This is the very latest graph showing the top-quark mass (x-axis) and the W-boson mass (y-axis). The blue ellipse comes from the Fermilab:



You see that LEP I (CERN) and LEP II/SLD (CERN and SLAC) were undecided but the Tevatron (FNAL) seems to prefer supersymmetry: the blue Fermilab ellipse (68% confidence level) sits inside the green (MSSM) strip. That's surely not a reason to be 100% confident but it might be a hint. ;-)
See Pete Renton's PowerPoint presentation
Note that it is primarily the W mass that determines the expected Higgs mass and with the known data, the Higgs looks extremely light. The central value is below 100 GeV and at the 95% confidence level, the God particle sits below 154 GeV. When the direct searches are included in the calculation, the 1-sigma interval for the Higgs mass is 115-135 GeV. LEP could have discovered it if they could stop it later than they did.

Recorded data:
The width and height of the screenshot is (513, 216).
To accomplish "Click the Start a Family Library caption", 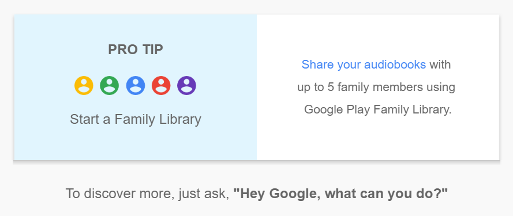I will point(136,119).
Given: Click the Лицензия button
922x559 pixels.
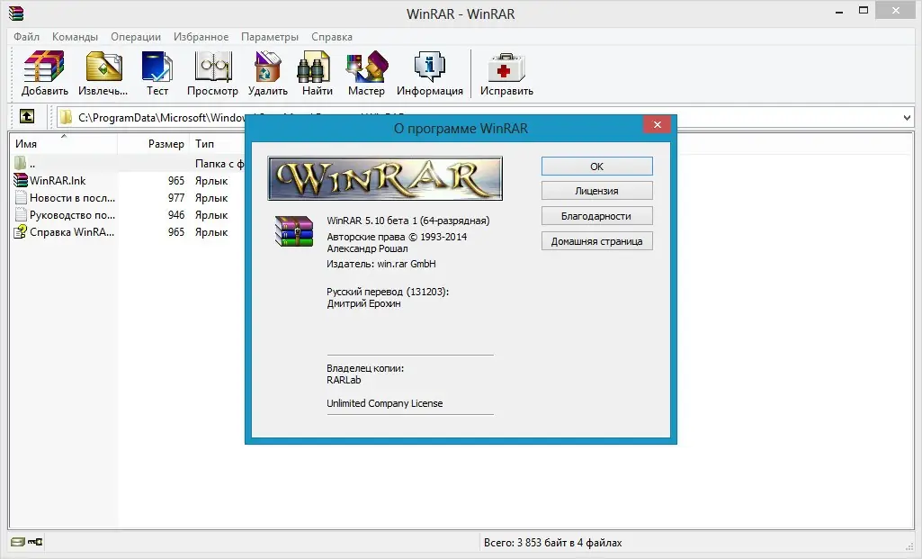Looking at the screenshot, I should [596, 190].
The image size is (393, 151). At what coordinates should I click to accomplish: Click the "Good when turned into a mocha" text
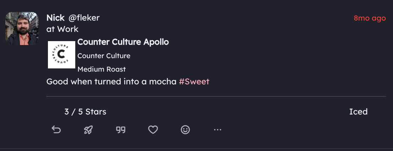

**To do**
A: In the passage on particle masses, rewrite the part from "This is the" to "a hint. ;-)", swapping "ellipse" for "contour".
B: Using the passage on particle masses, answer these:
(i) What confidence level does the blue Fermilab ellipse correspond to?
(ii) At the 95% confidence level, below what mass does the Higgs sit?
(iii) What is the 1-sigma interval for the Higgs mass once direct searches are included?
C: Write what comes next in the passage on particle masses, picking up after its final sentence.
The recorded data come from a separate source and are unrelated to the passage on particle masses.

**Results for each task**
A:
This is the very latest graph showing the top-quark mass (x-axis) and the W-boson mass (y-axis). The blue contour comes from the Fermilab:



You see that LEP I (CERN) and LEP II/SLD (CERN and SLAC) were undecided but the Tevatron (FNAL) seems to prefer supersymmetry: the blue Fermilab contour (68% confidence level) sits inside the green (MSSM) strip. That's surely not a reason to be 100% confident but it might be a hint. ;-)

B:
(i) 68%
(ii) 154 GeV
(iii) 115-135 GeV

C:
95% percent of the Tevatron data are still waiting and it is expected that the precision of the W-mass (and other things) will be improved by a factor of three once all the data are processed. To make it clearer for some readers, using 20 times more data doesn't change their qualitative character: it only increases the accuracy by "reducing the noise", if you wish.




Incidentally, today, D0 at the Fermilab announced - in a press release - the discovery of three ZZ events extracted from 200 trillion events. ZZ events are very rare and somewhat similar to processes including a Higgs boson.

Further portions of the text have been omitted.